= WHAT NEEDS TO BE DONE =
Check every line of the data for the word "agent", and copy those that have it.

= MATERIAL FOR THIS EXERCISE =

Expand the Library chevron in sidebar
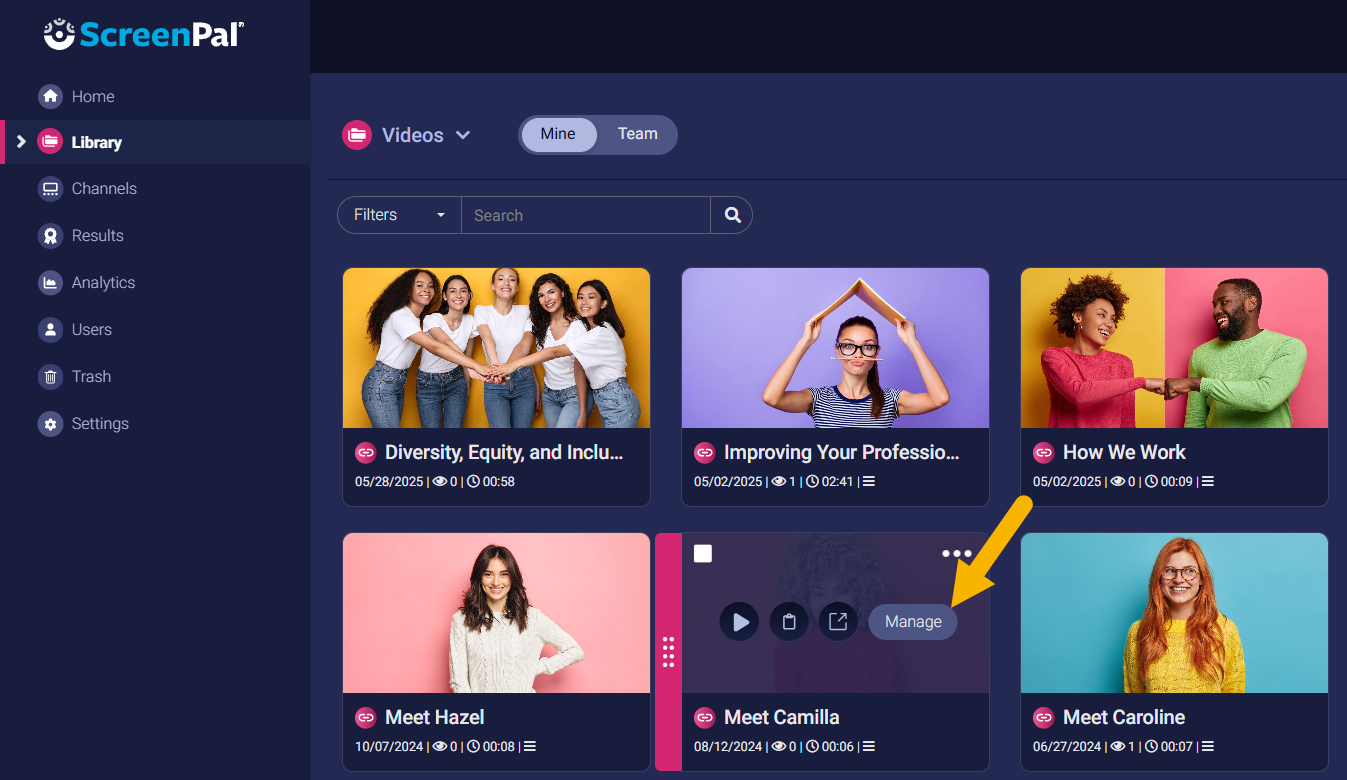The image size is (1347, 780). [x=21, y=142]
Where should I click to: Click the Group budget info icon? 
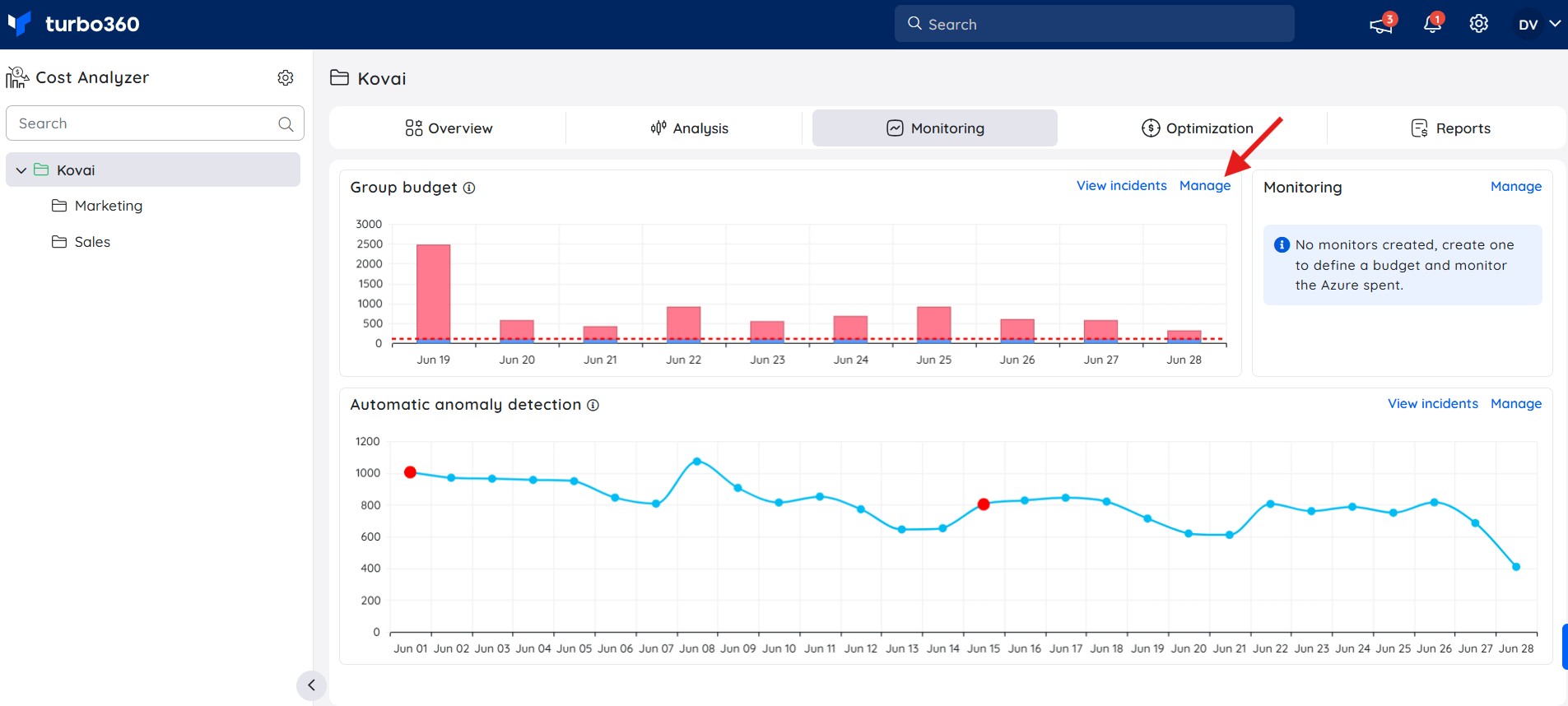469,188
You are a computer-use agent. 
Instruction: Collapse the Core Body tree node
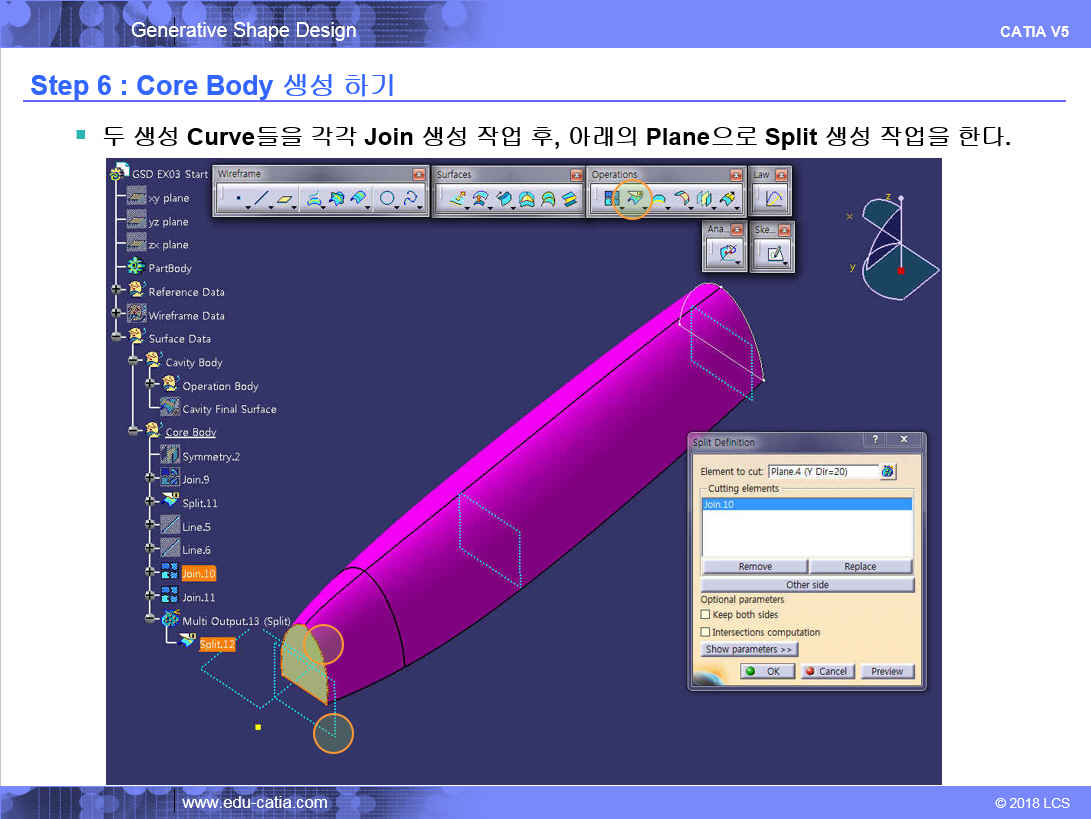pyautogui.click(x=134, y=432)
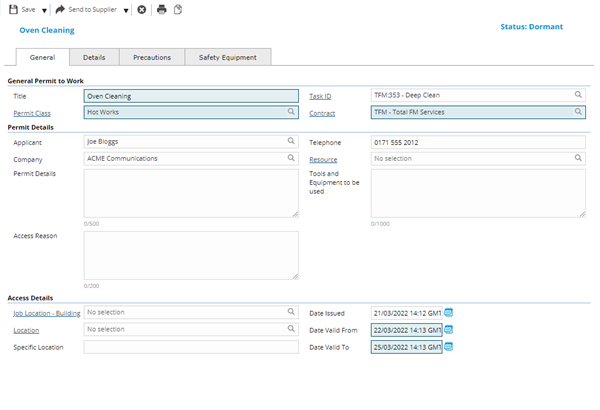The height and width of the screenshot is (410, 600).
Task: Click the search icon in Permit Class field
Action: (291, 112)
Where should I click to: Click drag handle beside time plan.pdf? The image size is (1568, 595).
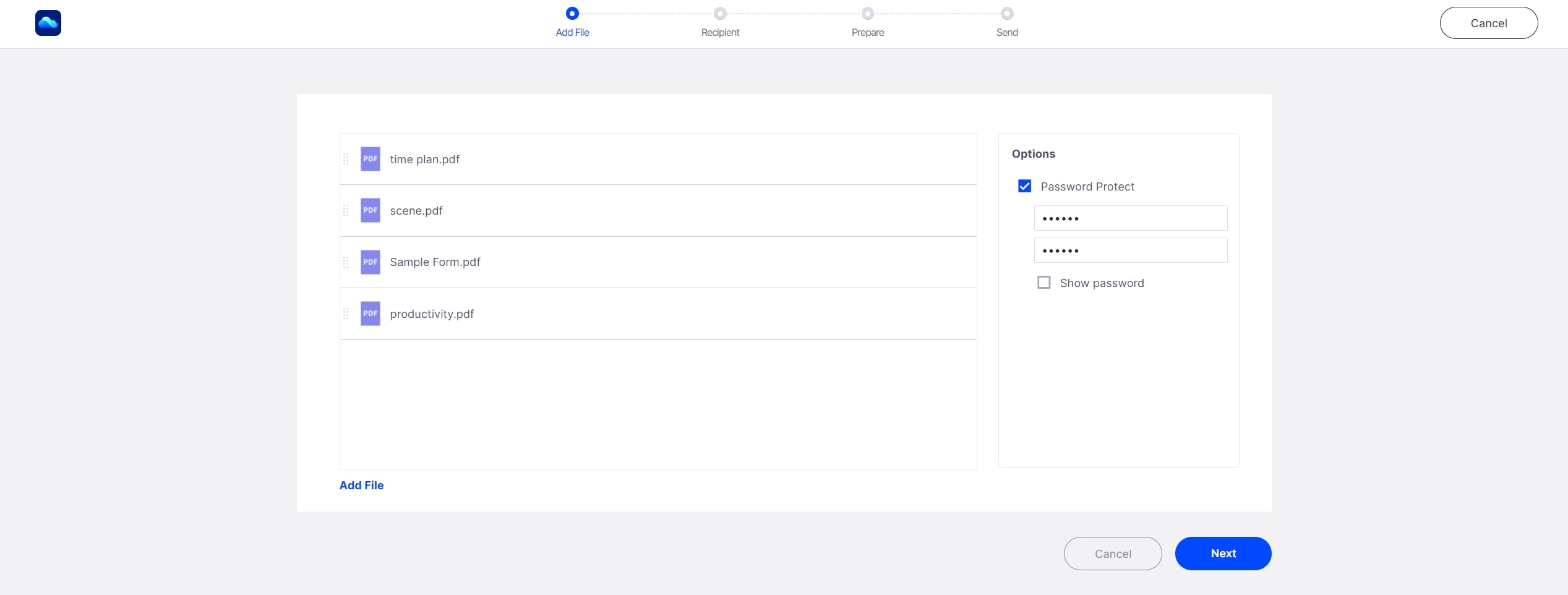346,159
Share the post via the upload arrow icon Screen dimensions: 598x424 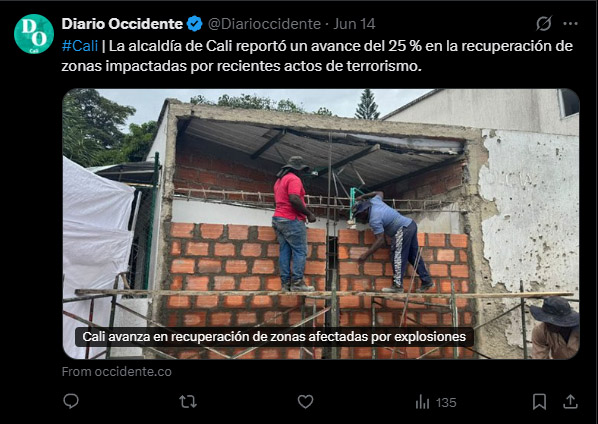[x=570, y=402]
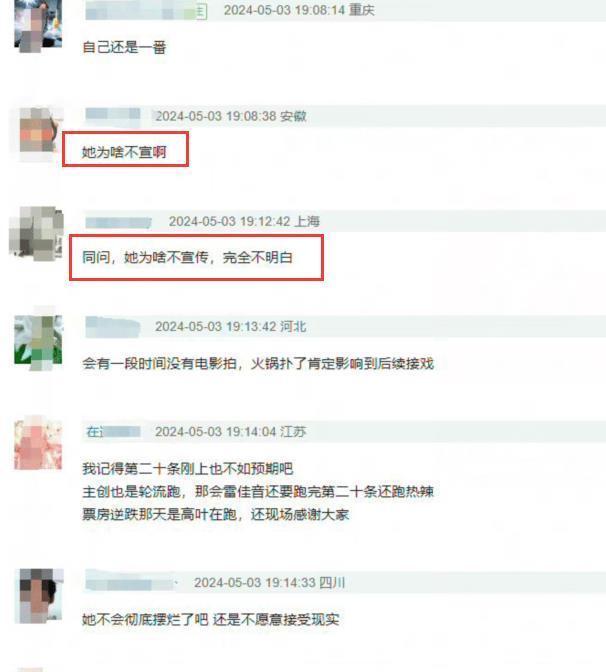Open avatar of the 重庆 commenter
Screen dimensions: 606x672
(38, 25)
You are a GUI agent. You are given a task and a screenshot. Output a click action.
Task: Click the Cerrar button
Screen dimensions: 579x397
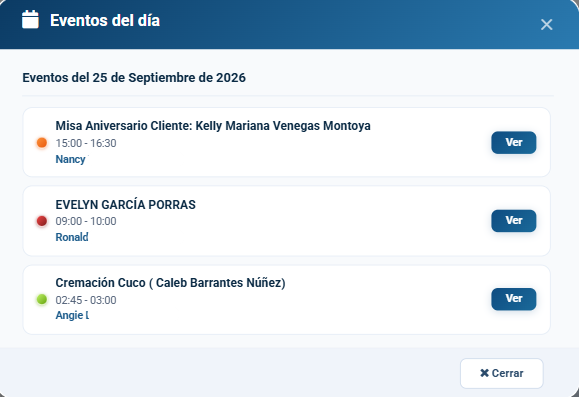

= PROBLEM SOLUTION =
You are a computer-use agent. 
You are a GUI agent. You are given a task and a screenshot. Output a click action.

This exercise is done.